ACTIVITY:
Beginning with the line that contains "Task: Click 取消 to cancel the transfer", write out each remaining line of the records below exactly. Do not copy any picture.
Segment Start: MATERIAL SHOWN
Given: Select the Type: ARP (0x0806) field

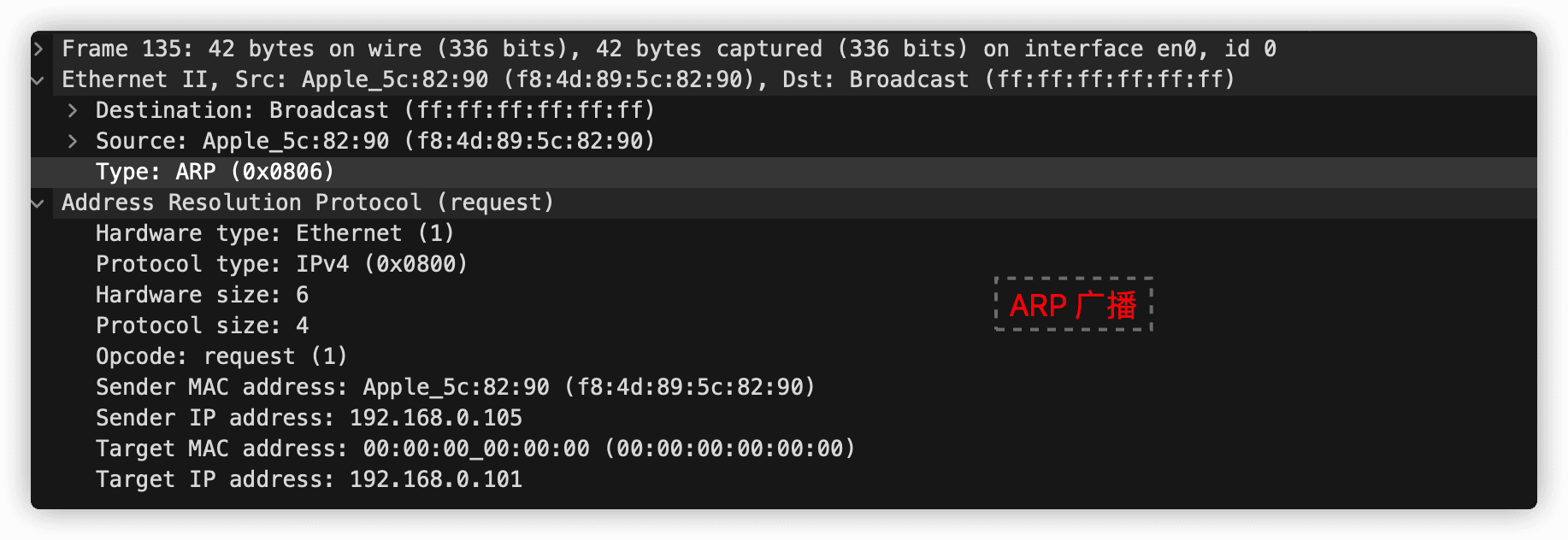Looking at the screenshot, I should [x=215, y=173].
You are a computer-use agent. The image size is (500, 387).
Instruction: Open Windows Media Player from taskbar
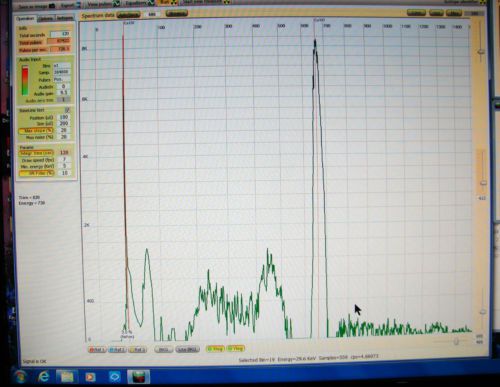tap(90, 377)
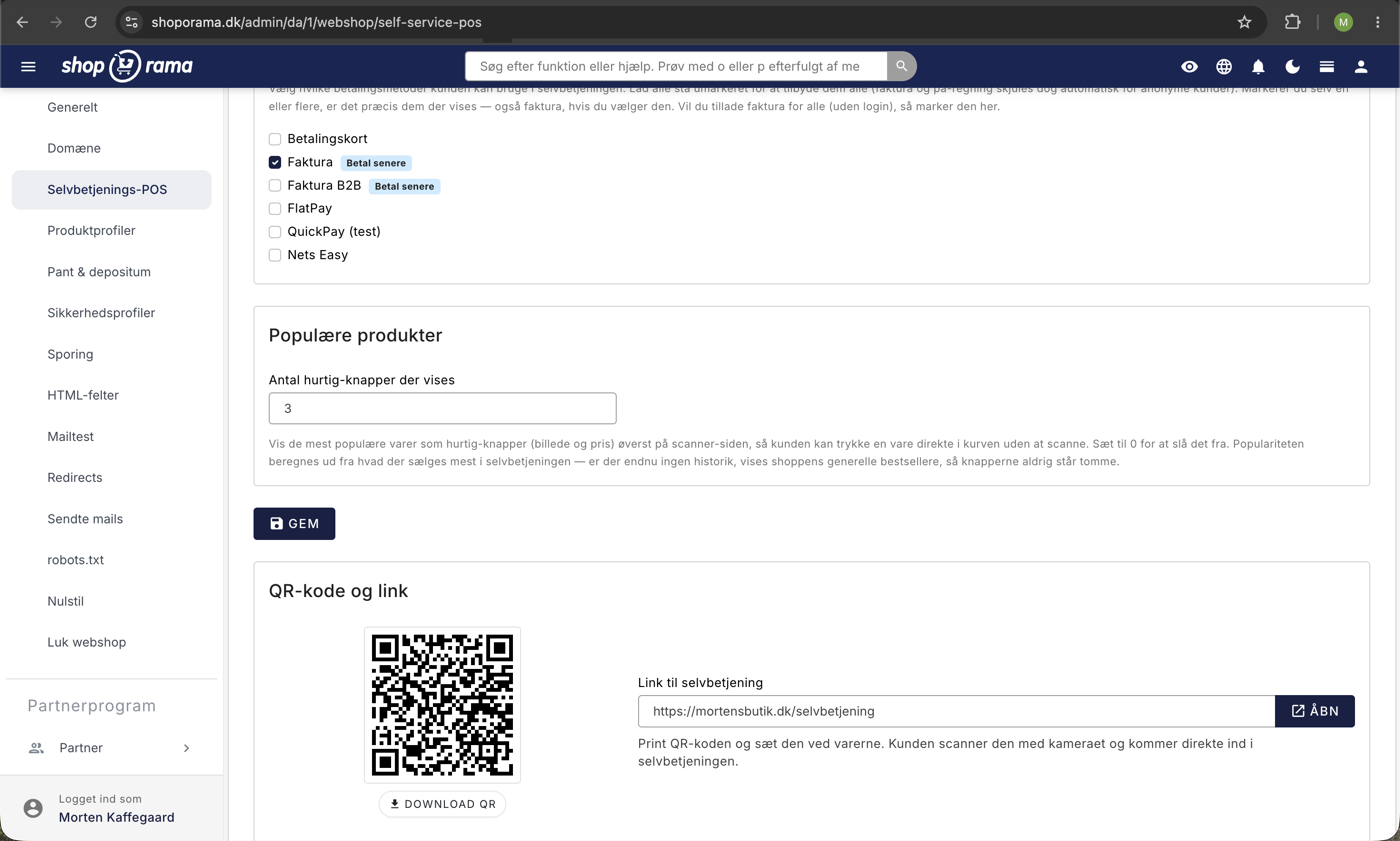Image resolution: width=1400 pixels, height=841 pixels.
Task: Open the globe language icon
Action: point(1224,67)
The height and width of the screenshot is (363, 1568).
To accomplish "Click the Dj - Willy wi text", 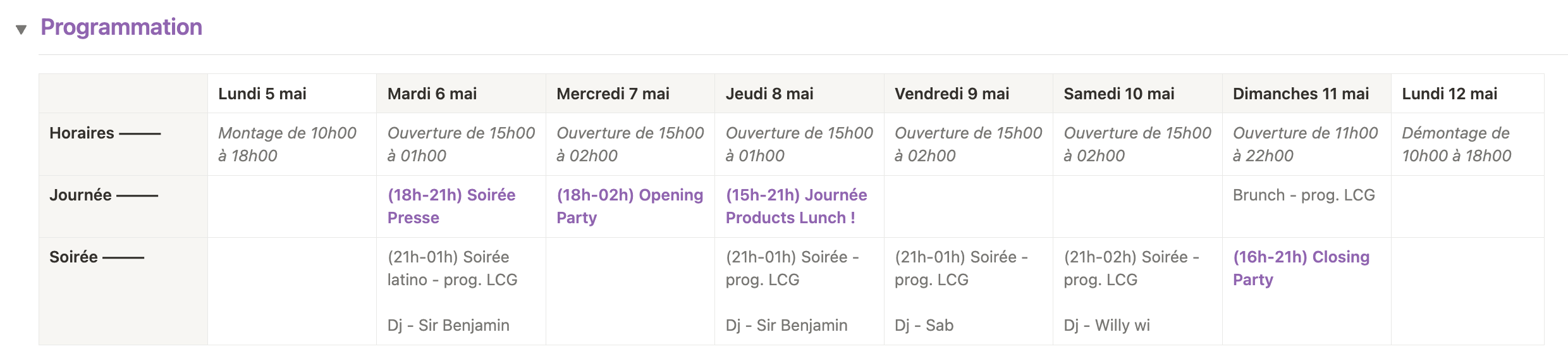I will tap(1106, 325).
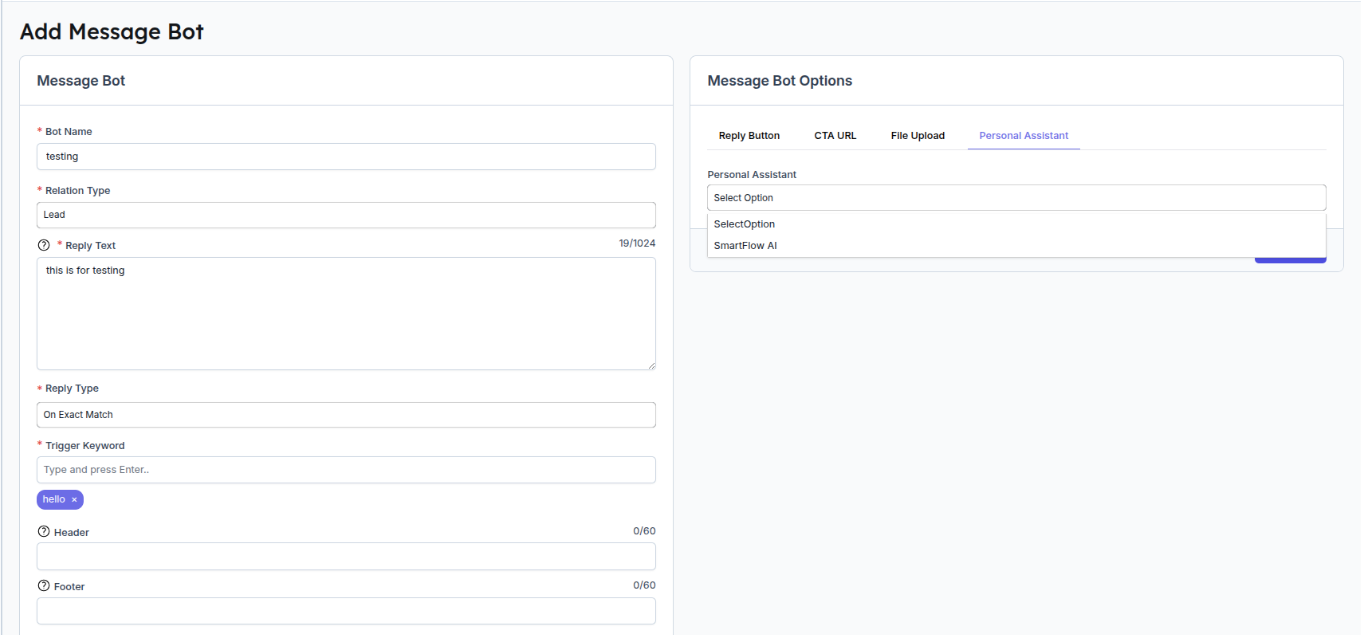Focus the Trigger Keyword input
This screenshot has width=1364, height=635.
point(346,470)
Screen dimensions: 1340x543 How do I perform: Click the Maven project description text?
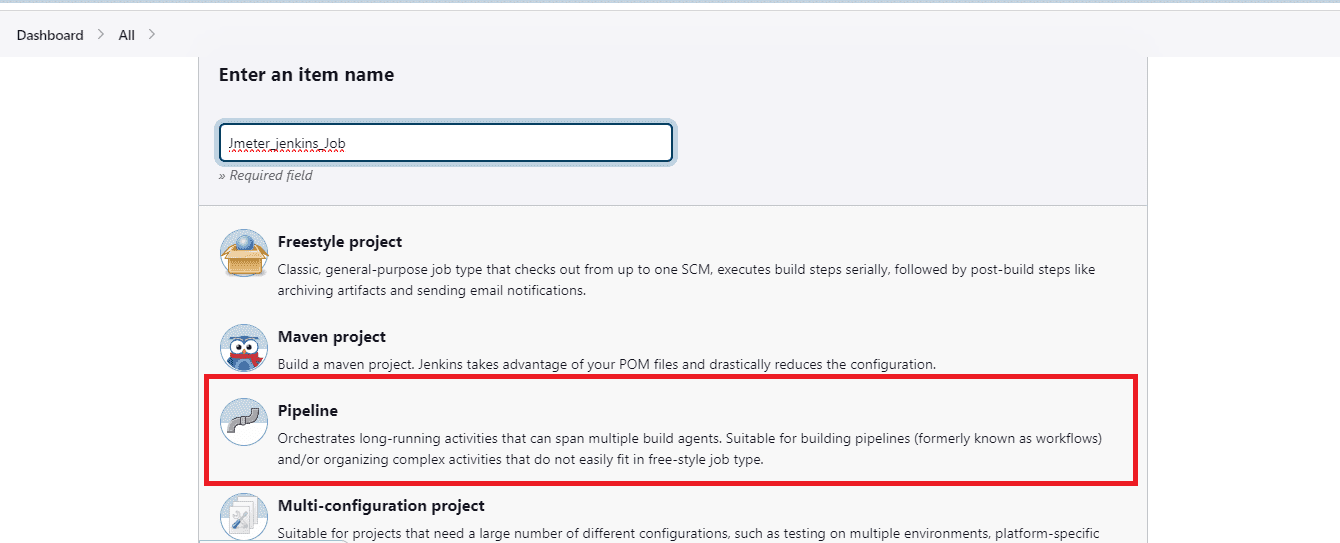(606, 365)
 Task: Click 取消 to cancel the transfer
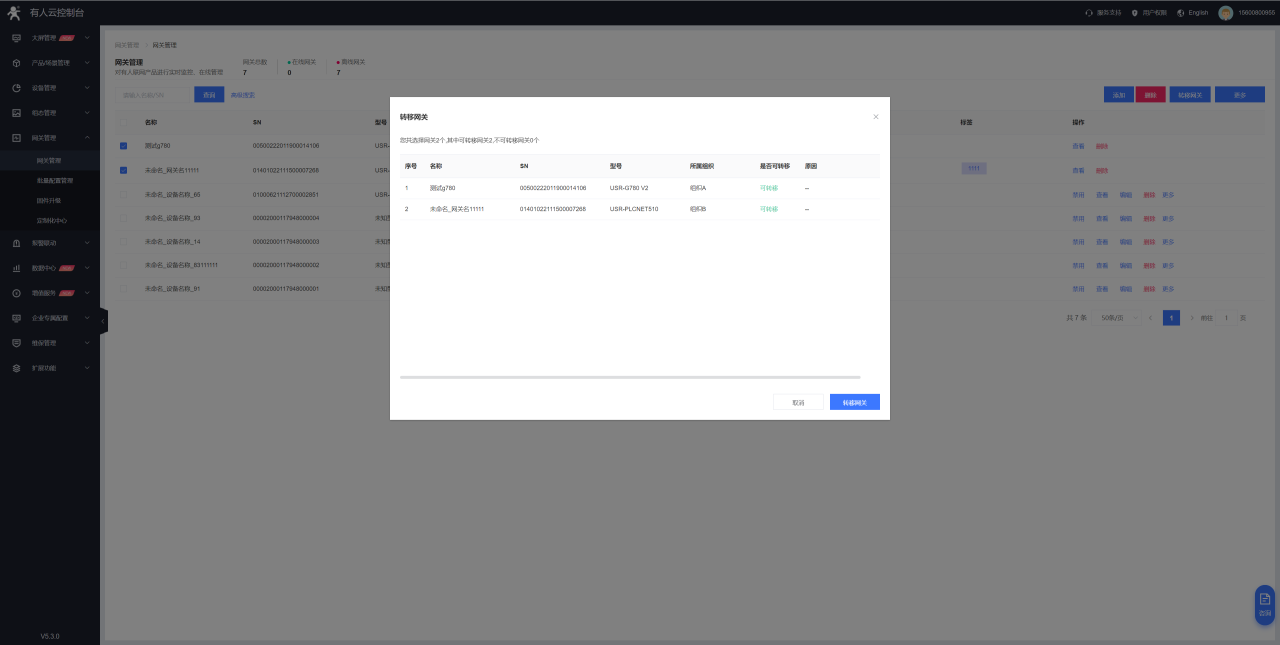pyautogui.click(x=798, y=402)

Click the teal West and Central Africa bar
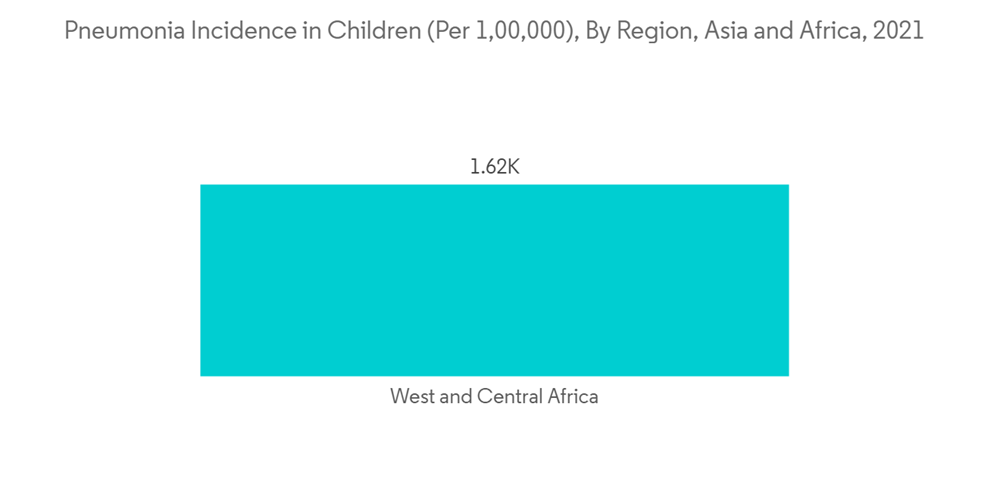494,280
Segment End: MATERIAL SHOWN
SOLVED PROBLEM:
 Task: Click 取消 to cancel the transfer
pyautogui.click(x=798, y=402)

Click the teal West and Central Africa bar
494,280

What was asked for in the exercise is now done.